I see, this is kind of like the “who created God” argument right? Except you have substituted the "possibilities" for God. As far as I can ascertain, we can trace “creation” (for lack of a better word) back to a singularity. Now many theoretical physicists are hard at work attempting to smash that singularity (see Stephen Hawking’s “Imaginary Numbers”) but thus far they have been unable to do so, at least not without resorting to “bending the rules“ so to speak. We really have no way to look any further back than the singularity, and while we can speculate and postulate theory after theory based on differing hypothesis, we are left with no way of knowing how that singularity came to be. All we know is that in the natural world things don’t have a tendency to spontaneously create themselves, especially something as complex as the singularity in question would have to be, considering from it emerged the universe we now experience all around us. Thus there must have been what is commonly referred to as a “First Cause”. I don’t think we need really concern ourselves with what happened prior to the “First Cause” as much as we need be cognizant of what happened after it. I think you are right that it is completely beyond our “capacity to understand” but we would expect this of an intelligence advanced enough to accomplish what we are talking about. Dembski attempts in some way to explain how CSI works from a biological perspective by indicating that, in some cases of CSI, the “pattern” is given after the “possibility” is actualized.

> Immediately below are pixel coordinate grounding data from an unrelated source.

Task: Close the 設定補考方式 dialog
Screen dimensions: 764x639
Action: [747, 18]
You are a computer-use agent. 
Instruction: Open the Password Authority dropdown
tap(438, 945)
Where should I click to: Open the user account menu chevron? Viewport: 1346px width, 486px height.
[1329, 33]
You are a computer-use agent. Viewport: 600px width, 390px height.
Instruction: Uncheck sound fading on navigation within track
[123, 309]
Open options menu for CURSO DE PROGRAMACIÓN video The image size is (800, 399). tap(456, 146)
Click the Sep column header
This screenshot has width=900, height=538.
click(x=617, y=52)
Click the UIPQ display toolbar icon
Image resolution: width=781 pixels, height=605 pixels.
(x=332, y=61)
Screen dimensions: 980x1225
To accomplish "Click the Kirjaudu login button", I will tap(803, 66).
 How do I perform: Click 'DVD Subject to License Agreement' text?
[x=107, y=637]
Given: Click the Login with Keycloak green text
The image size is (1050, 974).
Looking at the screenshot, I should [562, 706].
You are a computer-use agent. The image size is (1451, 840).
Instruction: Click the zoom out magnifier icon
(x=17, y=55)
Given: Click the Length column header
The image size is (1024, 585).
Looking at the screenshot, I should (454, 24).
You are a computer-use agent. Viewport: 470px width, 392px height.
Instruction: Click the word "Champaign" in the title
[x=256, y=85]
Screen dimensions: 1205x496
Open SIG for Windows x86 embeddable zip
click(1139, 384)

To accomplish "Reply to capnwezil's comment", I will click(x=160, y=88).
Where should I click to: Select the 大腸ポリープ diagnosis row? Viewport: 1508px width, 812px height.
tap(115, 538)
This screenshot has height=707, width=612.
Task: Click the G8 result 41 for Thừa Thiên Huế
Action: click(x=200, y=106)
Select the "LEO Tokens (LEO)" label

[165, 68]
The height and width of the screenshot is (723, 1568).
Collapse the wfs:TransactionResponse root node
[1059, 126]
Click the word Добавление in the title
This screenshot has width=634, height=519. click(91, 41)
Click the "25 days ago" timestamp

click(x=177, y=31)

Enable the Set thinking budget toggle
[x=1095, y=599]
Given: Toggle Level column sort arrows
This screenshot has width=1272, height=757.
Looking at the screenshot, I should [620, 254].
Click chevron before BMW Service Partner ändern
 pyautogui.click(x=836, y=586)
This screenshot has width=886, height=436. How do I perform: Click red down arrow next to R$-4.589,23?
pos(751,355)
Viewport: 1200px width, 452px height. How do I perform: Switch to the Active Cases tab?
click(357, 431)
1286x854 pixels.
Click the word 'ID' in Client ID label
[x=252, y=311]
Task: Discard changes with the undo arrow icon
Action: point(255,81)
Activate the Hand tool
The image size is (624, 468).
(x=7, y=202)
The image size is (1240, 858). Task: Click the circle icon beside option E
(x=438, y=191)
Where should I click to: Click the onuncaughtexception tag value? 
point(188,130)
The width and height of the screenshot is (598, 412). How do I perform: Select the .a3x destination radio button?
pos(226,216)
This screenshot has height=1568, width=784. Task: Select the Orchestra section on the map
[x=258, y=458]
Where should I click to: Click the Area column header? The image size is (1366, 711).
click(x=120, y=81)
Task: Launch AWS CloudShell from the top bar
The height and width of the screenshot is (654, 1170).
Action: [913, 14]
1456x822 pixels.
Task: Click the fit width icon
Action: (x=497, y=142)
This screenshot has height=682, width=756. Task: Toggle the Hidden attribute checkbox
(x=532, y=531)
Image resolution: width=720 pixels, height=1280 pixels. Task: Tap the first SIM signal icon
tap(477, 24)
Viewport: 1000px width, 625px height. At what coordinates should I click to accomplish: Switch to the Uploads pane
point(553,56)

Many of the interesting cases of specified information, however, are those in which the pattern is given after a possibility has been actualized. This is certainly the case with the origin of life: life originates first and only afterwards do pattern-forming rational agents (like ourselves) enter the scene. It remains the case, however, that a pattern corresponding to a possibility, though formulated after the possibility has been actualized, can constitute a specification

He goes on to qualify his statement.

Certainly this was not the case in the third scenario above where the target was painted around the arrow only after it hit the wall. But consider the following example. Alice and Bob are celebrating their fiftieth wedding anniversary. Their six children all show up bearing gifts. Each gift is part of a matching set of china. There is no duplication of gifts, and together the gifts constitute a complete set of china. Suppose Alice and Bob were satisfied with their old set of china, and had no inkling prior to opening their gifts that they might expect a new set of china. Alice and Bob are therefore without a relevant pattern whither to refer their gifts prior to actually receiving the gifts from their children. Nevertheless, the pattern they explicitly formulate only after receiving the gifts could be formed independently of receiving the gifts-indeed, we all know about matching sets of china and how to distinguish them from unmatched sets. This pattern therefore constitutes a specification. What's more, there is an obvious inference connected with this specification: Alice and Bob's children were in collusion, and did not present their gifts as random acts of kindness.
But what about the origin of life? Is life specified? If so, to what patterns does life correspond, and how are these patterns given independently of life's origin? Obviously, pattern-forming rational agents like ourselves don't enter the scene till after life originates. Nonetheless, there are functional patterns to which life corresponds, and which are given independently of the actual living systems. An organism is a functional system comprising many functional subsystems. The functionality of organisms can be cashed out in any number of ways. Arno Wouters (1995) cashes it out globally in terms of viability of whole organisms. Michael Behe (1996) cashes it out in terms of the irreducible complexity and minimal function of biochemical systems. Even the staunch Darwinist Richard Dawkins will admit that life is specified functionally, cashing out the functionality of organisms in terms of reproduction of genes. Thus Dawkins (1987, p. 9) will write: "Complicated things have some quality, specifiable in advance, that is highly unlikely to have been acquired by random chance alone. In the case of living things, the quality that is specified in advance is . . . the ability to propagate genes in reproduction."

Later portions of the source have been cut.